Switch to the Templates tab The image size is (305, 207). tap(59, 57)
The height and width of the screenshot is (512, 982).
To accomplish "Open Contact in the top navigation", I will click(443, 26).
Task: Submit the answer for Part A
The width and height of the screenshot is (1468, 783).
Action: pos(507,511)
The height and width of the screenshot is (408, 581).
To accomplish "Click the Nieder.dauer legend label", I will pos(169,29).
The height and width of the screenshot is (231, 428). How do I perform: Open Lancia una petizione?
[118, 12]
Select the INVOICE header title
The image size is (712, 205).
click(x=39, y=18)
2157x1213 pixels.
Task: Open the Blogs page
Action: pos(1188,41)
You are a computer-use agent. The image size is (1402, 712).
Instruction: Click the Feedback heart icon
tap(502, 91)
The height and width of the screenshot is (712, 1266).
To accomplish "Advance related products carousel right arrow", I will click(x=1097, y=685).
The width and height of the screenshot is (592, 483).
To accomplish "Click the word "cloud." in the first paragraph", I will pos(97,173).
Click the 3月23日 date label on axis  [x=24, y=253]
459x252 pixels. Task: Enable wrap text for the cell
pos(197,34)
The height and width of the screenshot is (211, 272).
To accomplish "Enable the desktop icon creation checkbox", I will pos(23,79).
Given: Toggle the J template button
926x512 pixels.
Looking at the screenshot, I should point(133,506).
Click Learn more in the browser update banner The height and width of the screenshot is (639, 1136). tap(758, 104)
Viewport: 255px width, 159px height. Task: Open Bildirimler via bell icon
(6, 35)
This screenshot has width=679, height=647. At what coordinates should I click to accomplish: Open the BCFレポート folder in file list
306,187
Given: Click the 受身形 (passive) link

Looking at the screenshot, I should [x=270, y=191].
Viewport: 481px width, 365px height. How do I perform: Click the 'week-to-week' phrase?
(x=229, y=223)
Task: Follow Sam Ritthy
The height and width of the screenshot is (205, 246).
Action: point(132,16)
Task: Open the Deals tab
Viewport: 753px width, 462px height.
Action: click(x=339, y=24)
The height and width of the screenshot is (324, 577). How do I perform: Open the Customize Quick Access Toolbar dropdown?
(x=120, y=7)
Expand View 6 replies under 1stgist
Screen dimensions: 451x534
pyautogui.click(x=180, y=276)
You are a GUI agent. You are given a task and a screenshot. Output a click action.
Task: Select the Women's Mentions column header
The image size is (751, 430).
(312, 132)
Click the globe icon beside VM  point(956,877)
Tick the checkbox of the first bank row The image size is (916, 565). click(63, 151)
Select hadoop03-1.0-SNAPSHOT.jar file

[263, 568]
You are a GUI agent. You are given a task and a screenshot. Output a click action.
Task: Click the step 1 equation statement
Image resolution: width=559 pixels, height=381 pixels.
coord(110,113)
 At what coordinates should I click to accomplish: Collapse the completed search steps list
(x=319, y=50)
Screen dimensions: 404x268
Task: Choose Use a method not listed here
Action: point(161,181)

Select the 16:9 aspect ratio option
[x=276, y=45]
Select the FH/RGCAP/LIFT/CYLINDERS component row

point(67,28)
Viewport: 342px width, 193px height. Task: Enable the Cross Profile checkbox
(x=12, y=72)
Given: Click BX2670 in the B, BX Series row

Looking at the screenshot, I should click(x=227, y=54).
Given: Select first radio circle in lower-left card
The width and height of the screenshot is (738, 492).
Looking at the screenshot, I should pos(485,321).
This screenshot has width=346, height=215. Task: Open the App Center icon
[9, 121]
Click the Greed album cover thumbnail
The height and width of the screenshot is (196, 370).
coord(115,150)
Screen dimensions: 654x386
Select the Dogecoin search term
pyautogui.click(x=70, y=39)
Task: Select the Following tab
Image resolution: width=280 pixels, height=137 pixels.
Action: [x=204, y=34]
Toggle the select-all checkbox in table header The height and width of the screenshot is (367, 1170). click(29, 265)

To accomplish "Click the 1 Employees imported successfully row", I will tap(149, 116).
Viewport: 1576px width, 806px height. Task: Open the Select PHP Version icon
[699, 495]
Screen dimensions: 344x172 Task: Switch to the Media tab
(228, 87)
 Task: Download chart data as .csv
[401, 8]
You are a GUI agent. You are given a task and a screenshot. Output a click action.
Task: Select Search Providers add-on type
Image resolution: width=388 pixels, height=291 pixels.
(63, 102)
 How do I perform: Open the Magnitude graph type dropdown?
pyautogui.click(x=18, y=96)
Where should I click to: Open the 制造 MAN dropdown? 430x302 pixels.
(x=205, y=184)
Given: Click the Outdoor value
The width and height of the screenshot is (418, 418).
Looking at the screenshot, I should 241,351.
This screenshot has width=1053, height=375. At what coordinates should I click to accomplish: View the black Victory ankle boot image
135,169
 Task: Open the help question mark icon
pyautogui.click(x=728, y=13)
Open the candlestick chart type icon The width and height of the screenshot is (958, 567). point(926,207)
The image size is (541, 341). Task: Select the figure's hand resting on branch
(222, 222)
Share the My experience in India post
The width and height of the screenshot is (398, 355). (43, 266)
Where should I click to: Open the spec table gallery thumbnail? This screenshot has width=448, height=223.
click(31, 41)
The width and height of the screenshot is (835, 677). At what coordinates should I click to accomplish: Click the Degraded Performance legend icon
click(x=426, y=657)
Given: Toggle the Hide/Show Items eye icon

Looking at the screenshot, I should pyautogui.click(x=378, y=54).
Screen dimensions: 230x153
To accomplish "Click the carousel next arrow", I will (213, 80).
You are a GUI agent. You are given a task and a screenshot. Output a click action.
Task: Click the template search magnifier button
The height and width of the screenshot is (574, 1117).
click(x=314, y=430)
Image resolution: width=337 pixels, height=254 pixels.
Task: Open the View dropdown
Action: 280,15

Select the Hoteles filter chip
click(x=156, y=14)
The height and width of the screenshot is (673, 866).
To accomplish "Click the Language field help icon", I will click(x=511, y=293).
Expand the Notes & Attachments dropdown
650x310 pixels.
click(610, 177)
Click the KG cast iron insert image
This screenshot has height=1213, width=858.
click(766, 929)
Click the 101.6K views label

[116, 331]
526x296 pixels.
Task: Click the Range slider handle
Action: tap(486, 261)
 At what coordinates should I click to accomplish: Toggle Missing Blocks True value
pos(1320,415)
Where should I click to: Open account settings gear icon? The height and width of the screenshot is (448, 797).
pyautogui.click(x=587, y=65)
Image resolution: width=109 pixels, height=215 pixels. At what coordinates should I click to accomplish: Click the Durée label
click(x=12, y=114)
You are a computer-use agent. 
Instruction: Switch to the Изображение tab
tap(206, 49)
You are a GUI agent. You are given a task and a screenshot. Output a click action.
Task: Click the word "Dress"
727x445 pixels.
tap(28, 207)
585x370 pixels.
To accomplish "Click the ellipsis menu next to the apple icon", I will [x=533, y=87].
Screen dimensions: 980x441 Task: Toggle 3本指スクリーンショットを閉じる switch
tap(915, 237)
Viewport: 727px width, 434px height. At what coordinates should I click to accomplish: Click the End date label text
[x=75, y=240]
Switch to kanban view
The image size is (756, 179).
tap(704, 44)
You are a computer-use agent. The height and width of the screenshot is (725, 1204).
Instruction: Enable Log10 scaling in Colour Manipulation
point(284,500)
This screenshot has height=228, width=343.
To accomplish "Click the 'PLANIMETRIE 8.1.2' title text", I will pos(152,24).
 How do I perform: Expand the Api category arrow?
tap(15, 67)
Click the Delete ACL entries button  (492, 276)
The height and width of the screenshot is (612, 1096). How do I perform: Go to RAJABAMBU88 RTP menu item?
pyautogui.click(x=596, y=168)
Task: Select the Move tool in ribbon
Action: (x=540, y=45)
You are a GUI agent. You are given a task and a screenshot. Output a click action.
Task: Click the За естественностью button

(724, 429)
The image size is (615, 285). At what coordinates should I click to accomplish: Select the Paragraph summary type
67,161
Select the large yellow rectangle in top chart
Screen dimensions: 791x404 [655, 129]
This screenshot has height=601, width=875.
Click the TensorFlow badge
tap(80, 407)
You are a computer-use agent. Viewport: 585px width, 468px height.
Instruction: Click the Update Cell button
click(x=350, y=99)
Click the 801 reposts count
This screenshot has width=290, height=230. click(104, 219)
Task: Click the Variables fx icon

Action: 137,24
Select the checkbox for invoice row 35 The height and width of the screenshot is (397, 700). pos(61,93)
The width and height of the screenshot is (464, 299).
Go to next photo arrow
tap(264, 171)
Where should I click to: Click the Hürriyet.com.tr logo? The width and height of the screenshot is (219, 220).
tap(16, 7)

+++

Assignment. Starting with the line above that holds "Screen dimensions: 654x386" and stopping with the line that holds "Given: Click the Outdoor value", reproduce each line exactly, omitting all other lines.

Output.
Screen dimensions: 654x386
Select the Dogecoin search term
pyautogui.click(x=70, y=39)
Task: Select the Following tab
Image resolution: width=280 pixels, height=137 pixels.
Action: [x=204, y=34]
Toggle the select-all checkbox in table header The height and width of the screenshot is (367, 1170). click(29, 265)

To accomplish "Click the 1 Employees imported successfully row", I will tap(149, 116).
Viewport: 1576px width, 806px height. Task: Open the Select PHP Version icon
[699, 495]
Screen dimensions: 344x172 Task: Switch to the Media tab
(228, 87)
 Task: Download chart data as .csv
[401, 8]
You are a GUI agent. You are given a task and a screenshot. Output a click action.
Task: Select Search Providers add-on type
Image resolution: width=388 pixels, height=291 pixels.
(63, 102)
 How do I perform: Open the Magnitude graph type dropdown?
pyautogui.click(x=18, y=96)
Where should I click to: Open the 制造 MAN dropdown? 430x302 pixels.
(x=205, y=184)
Given: Click the Outdoor value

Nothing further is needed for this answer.